◆ **Supplied passage**

—————

Hi Ron,
Thanks for the detailed feedback.
I don't have any religious belief on whether BPEL:import should be
transitive or non-transitive. I hope my previous examples illustrates
there may not that easy to find a clear cut off line between transitive
and non-transitive world. Of course, the semantics of a pure transitive
import is easy to describe.
I do have a preference that: BPEL import definition would be relatively
consistent with WSDL and XSD import. I want to stress the word
"relatively". Because, WSDL / XSD are service and data definition
languages, while BPEL is a programming language. Some of the
requirements are different [as illustrated in 1(c) part of my example].
One thing is clear to me is: Yaron's version non-transitive import is
too strict to be used in a programming language [ As described in
http://lists.oasis-open.org/archives/wsbpel/200508/msg00026.html ]
Thanks!
Regards,
Alex Yiu
Ron Ten-Hove wrote:
Alex,
I am having doubts about the need for non-transitive import. Your
example [1] illustrates something that is discussed clearly in WSDL
2.0. The use of <include> and <import>
in WSDL are mechanisms to divide whole, complete, internally consistent
logical service descriptions into physically separate modules. This
separation is very pragmatic: it facilitates composition of service
descriptions from physically separate pieces.

—————

◆ **What the exercise asks**
Reproduce word for word the part of the BPEL import email that begins at the words "I don't have" and stops after the words "of my example].".

◆ **Recorded data**
—————

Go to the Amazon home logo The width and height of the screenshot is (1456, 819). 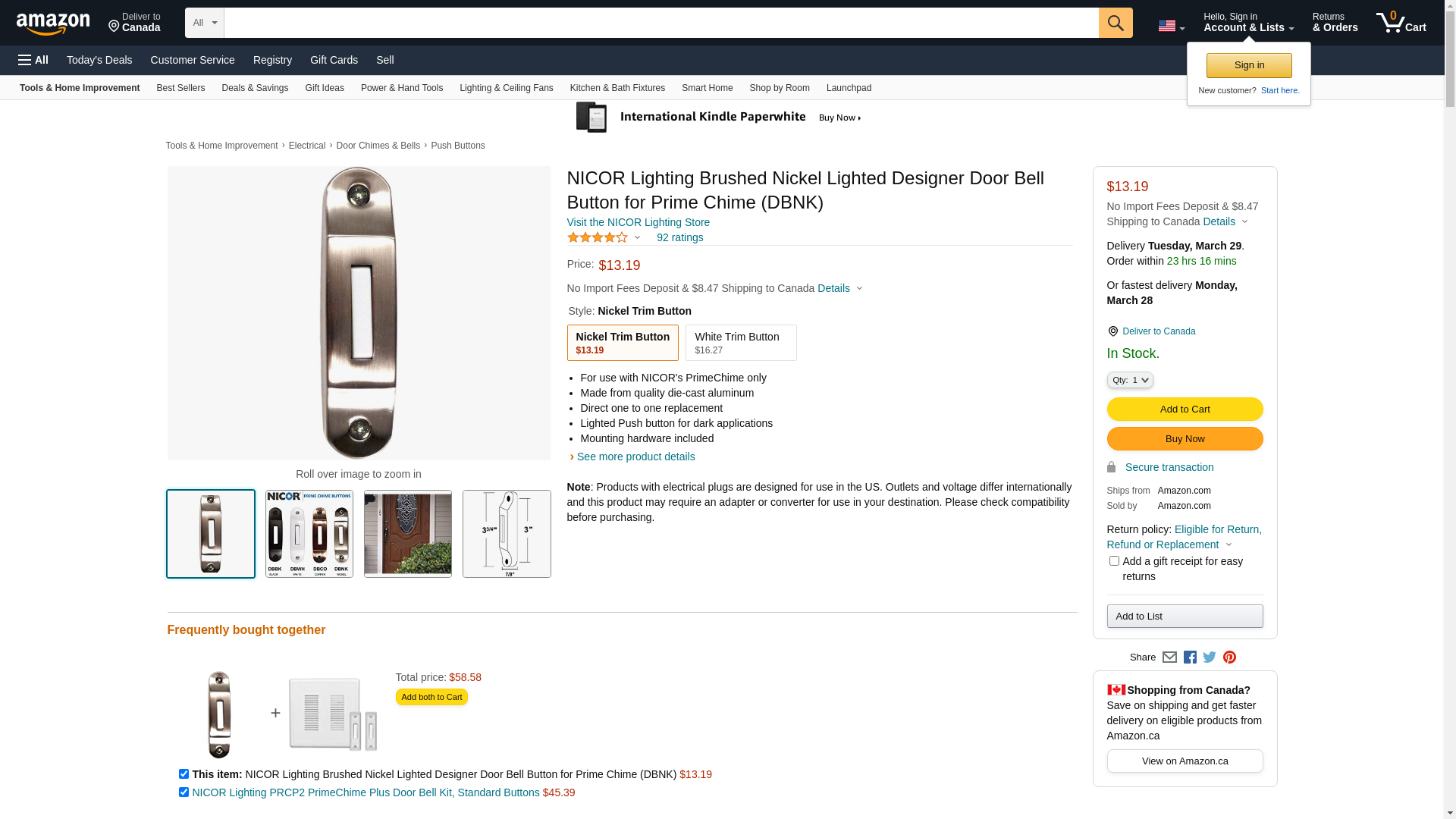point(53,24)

—————

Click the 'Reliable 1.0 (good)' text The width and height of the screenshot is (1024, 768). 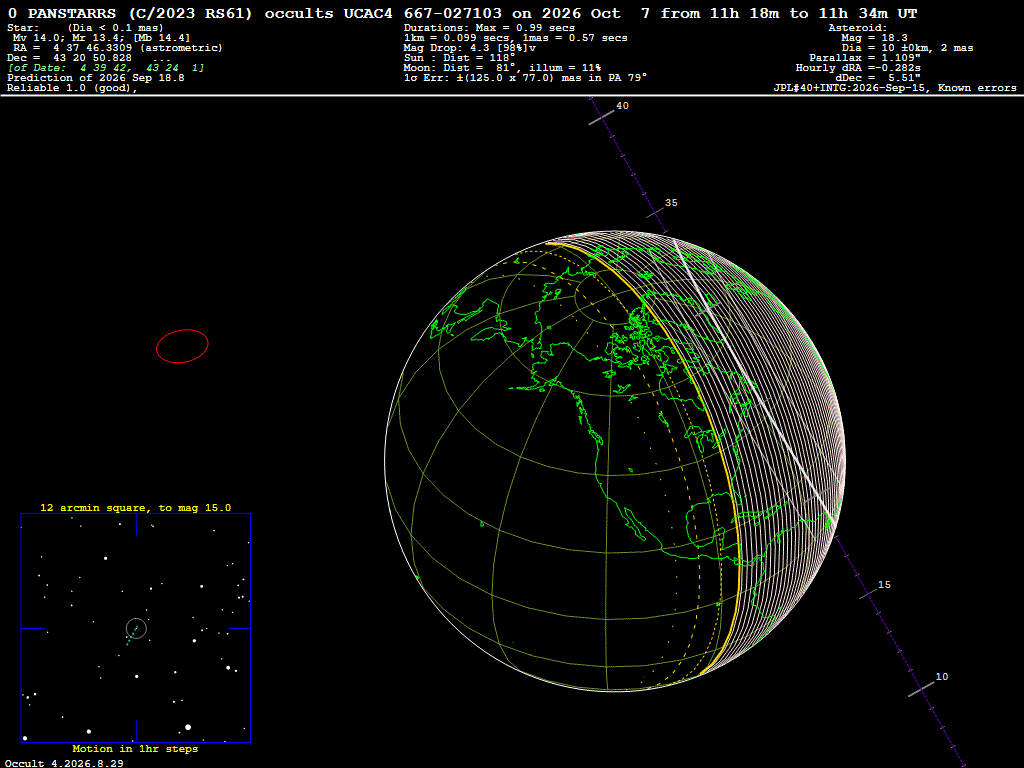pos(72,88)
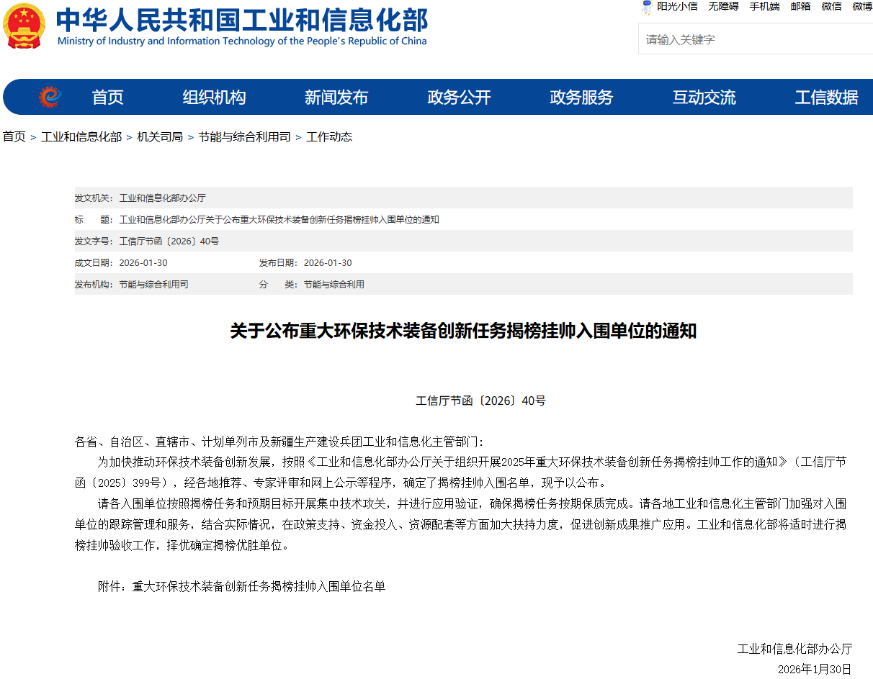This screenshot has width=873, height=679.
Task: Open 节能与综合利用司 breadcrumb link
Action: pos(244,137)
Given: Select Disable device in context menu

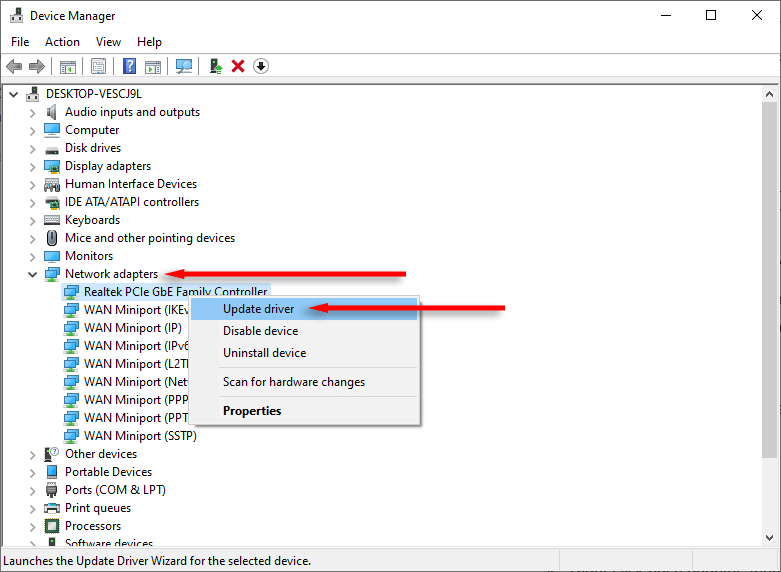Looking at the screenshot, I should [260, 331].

—————

◆ **Worked solution**
I don't have any religious belief on whether BPEL:import should be
transitive or non-transitive. I hope my previous examples illustrates
there may not that easy to find a clear cut off line between transitive
and non-transitive world. Of course, the semantics of a pure transitive
import is easy to describe.
I do have a preference that: BPEL import definition would be relatively
consistent with WSDL and XSD import. I want to stress the word
"relatively". Because, WSDL / XSD are service and data definition
languages, while BPEL is a programming language. Some of the
requirements are different [as illustrated in 1(c) part of my example].